Data records:

- - - -

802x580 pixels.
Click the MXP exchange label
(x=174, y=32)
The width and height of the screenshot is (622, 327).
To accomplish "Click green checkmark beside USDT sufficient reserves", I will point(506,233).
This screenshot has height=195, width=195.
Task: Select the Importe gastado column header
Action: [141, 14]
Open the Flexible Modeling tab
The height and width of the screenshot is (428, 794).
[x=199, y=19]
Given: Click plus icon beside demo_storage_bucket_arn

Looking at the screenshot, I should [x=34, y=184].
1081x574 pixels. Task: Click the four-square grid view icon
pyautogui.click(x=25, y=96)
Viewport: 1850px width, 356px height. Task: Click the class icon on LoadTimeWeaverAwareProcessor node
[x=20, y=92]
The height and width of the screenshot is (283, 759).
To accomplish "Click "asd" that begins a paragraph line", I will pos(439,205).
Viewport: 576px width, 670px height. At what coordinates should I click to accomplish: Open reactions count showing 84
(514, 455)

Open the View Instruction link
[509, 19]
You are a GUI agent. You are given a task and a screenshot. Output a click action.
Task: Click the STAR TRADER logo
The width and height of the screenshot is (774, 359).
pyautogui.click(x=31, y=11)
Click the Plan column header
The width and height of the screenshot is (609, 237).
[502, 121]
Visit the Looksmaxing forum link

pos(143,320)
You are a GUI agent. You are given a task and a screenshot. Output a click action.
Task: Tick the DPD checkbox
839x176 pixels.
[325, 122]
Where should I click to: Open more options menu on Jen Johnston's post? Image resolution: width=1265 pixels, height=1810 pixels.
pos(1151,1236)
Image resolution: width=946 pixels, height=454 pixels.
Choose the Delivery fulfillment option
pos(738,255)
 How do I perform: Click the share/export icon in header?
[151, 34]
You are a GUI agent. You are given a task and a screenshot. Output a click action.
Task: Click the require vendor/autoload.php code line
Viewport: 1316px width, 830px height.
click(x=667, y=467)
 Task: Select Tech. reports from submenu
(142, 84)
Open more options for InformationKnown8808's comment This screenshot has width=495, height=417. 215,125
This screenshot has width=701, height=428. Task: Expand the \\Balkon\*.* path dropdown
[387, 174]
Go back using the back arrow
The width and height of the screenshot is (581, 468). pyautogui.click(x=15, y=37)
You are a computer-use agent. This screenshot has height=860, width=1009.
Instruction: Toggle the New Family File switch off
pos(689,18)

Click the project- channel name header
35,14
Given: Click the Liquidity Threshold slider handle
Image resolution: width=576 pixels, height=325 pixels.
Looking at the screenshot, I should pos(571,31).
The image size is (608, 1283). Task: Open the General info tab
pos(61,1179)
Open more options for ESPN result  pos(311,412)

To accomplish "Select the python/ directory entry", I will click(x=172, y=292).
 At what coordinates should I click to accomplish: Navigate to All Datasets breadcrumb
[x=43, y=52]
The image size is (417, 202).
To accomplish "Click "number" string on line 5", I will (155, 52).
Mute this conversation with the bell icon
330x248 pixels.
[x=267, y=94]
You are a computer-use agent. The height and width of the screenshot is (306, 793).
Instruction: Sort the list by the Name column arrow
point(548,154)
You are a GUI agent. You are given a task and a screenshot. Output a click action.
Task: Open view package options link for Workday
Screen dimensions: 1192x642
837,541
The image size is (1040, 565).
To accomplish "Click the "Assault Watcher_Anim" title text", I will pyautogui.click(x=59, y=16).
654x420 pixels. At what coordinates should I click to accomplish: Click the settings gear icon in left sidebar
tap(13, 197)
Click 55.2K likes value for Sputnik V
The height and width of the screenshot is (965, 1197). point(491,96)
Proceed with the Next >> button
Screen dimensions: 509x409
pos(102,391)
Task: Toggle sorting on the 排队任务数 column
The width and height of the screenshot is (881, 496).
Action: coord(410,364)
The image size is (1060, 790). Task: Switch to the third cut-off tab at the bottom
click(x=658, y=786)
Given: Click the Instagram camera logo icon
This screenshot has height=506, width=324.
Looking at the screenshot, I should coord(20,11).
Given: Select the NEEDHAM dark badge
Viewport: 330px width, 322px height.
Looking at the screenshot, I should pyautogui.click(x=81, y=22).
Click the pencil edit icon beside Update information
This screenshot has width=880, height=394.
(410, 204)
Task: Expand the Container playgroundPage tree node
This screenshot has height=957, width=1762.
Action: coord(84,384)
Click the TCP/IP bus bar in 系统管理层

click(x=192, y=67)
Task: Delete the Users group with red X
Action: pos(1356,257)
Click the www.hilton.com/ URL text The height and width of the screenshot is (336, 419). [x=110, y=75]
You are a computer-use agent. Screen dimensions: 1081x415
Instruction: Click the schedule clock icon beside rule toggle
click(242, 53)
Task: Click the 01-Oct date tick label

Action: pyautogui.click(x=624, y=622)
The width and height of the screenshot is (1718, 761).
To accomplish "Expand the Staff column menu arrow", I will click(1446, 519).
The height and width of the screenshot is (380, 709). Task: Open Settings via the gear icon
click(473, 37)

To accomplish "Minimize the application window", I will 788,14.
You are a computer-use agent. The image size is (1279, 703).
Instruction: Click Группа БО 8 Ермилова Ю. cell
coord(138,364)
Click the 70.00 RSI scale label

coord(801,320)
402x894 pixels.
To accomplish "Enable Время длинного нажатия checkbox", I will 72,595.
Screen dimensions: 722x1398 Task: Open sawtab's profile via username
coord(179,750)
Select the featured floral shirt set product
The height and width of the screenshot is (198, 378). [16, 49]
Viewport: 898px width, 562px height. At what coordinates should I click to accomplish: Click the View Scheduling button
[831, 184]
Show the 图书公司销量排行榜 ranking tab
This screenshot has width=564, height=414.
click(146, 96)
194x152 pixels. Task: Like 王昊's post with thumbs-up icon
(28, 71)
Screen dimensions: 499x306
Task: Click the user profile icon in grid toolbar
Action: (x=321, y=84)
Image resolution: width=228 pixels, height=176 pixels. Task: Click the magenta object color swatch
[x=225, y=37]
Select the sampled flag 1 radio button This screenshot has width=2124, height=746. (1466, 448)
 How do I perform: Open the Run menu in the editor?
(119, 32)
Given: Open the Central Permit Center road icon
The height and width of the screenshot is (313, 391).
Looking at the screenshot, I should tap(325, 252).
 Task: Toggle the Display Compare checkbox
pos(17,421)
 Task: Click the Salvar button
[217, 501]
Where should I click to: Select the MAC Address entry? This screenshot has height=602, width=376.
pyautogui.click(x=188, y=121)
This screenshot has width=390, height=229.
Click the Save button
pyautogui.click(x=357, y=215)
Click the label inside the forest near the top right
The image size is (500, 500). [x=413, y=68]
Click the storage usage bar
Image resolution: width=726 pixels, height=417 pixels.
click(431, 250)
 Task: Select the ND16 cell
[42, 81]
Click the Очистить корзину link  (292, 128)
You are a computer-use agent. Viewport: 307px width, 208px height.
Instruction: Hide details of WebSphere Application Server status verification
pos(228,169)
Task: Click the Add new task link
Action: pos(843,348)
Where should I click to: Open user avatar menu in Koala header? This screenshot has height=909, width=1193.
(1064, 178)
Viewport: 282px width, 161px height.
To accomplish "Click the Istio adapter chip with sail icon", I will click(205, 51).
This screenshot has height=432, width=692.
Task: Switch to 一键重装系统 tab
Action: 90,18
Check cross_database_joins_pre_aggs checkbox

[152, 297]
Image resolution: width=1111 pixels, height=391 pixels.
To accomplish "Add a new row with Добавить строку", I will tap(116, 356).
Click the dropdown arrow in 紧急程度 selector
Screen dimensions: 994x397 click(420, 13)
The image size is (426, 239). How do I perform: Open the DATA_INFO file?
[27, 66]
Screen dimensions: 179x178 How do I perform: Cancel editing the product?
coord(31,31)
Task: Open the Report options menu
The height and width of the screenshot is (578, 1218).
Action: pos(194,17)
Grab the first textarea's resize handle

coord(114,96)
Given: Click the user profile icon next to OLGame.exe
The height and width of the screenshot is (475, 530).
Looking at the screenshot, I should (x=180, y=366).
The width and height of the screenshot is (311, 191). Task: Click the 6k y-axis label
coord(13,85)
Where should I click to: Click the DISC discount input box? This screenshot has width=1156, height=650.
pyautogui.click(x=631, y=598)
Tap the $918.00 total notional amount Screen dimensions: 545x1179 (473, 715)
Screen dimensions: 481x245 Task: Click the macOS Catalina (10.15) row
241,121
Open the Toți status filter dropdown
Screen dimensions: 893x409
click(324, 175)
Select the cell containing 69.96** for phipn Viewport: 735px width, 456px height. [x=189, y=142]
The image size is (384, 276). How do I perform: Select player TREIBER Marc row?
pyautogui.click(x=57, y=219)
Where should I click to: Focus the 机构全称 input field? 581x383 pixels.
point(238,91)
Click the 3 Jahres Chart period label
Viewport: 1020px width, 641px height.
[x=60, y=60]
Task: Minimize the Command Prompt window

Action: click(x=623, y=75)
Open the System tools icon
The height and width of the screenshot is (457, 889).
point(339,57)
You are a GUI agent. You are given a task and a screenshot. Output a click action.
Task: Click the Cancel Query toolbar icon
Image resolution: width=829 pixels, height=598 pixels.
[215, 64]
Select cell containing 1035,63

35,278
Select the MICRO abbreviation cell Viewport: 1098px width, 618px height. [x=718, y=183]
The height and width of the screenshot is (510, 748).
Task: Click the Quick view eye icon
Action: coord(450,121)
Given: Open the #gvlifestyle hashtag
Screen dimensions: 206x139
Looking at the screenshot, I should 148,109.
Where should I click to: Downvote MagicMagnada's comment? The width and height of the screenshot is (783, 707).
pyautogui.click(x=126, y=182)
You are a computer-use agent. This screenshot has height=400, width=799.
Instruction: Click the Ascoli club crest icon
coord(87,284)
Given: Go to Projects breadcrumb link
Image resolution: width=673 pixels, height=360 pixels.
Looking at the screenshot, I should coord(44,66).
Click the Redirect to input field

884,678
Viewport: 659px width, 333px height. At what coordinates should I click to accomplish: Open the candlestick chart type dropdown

- - - -

YOUR GOAL: Whenever "logo" occurs in a line above, copy that line.

ANSWER TO THIS PROBLEM:
Task: Click the STAR TRADER logo
Given: Click the Instagram camera logo icon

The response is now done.